**** EXERCISE INPUT ****

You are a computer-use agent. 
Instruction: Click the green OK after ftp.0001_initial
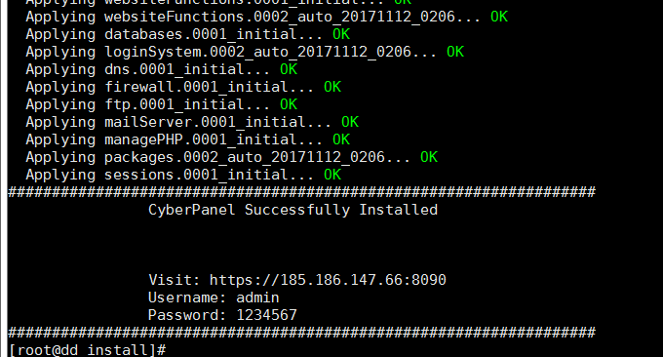pyautogui.click(x=289, y=104)
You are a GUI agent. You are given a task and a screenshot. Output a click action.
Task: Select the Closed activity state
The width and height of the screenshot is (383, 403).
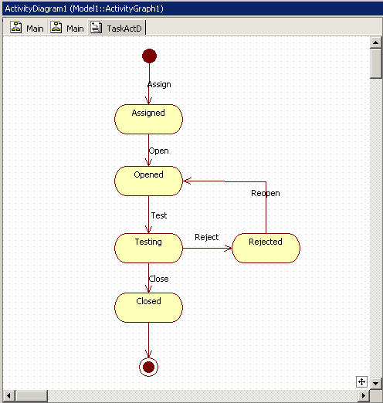click(x=148, y=307)
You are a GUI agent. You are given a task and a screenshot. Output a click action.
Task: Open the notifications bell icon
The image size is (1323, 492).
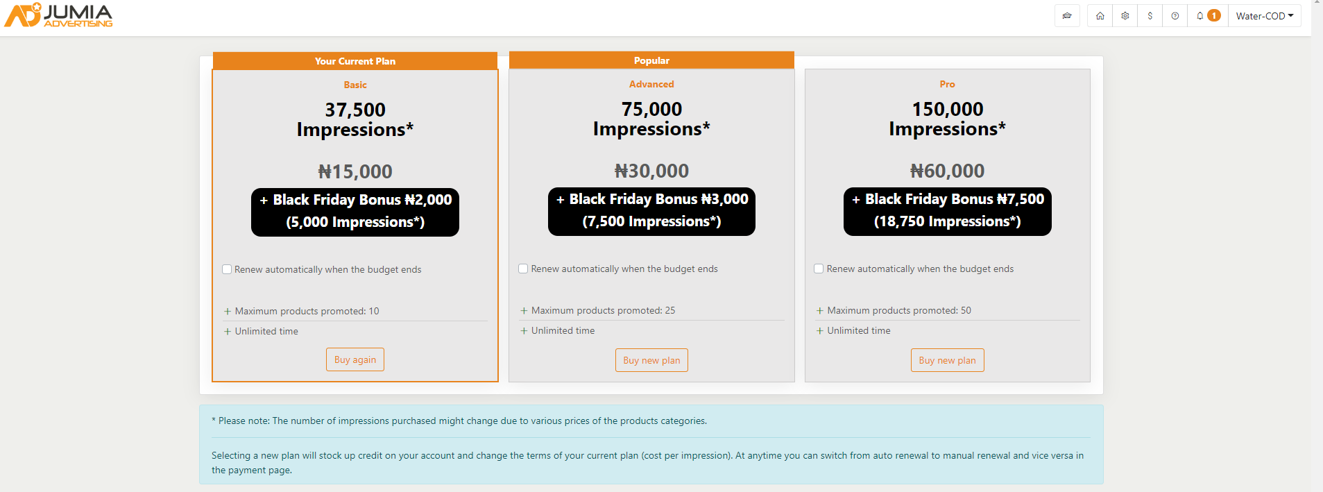tap(1200, 16)
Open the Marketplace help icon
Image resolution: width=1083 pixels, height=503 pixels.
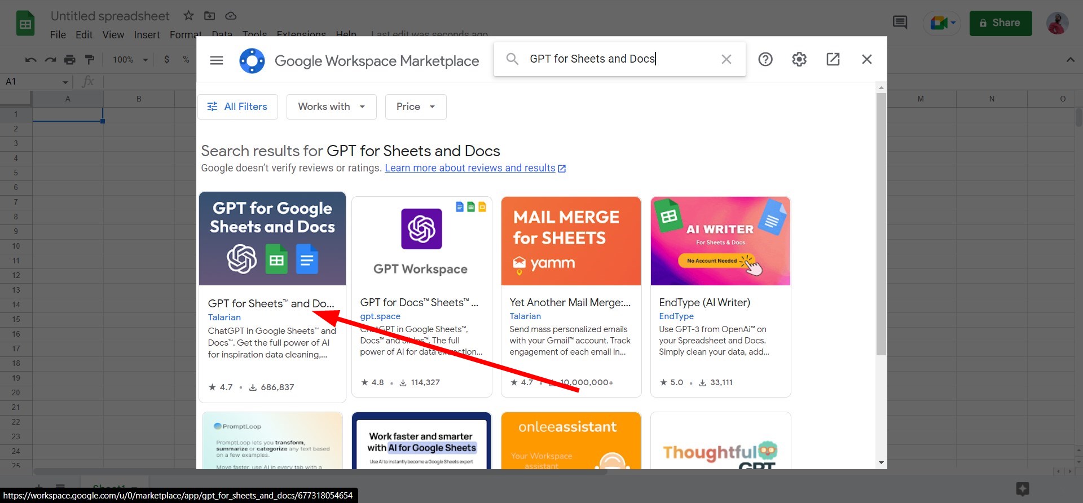[x=765, y=59]
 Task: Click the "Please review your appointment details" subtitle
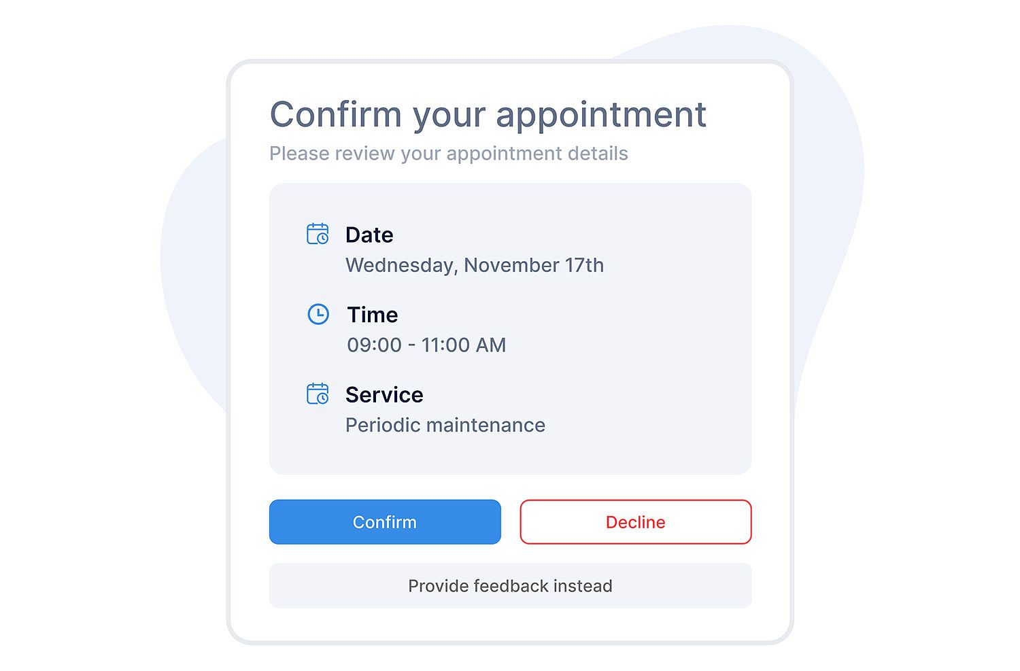pyautogui.click(x=448, y=154)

****

Search the data above for the string "icon". Report every line where it is found.

Task: Open the notifications bell icon
Open the Marketplace help icon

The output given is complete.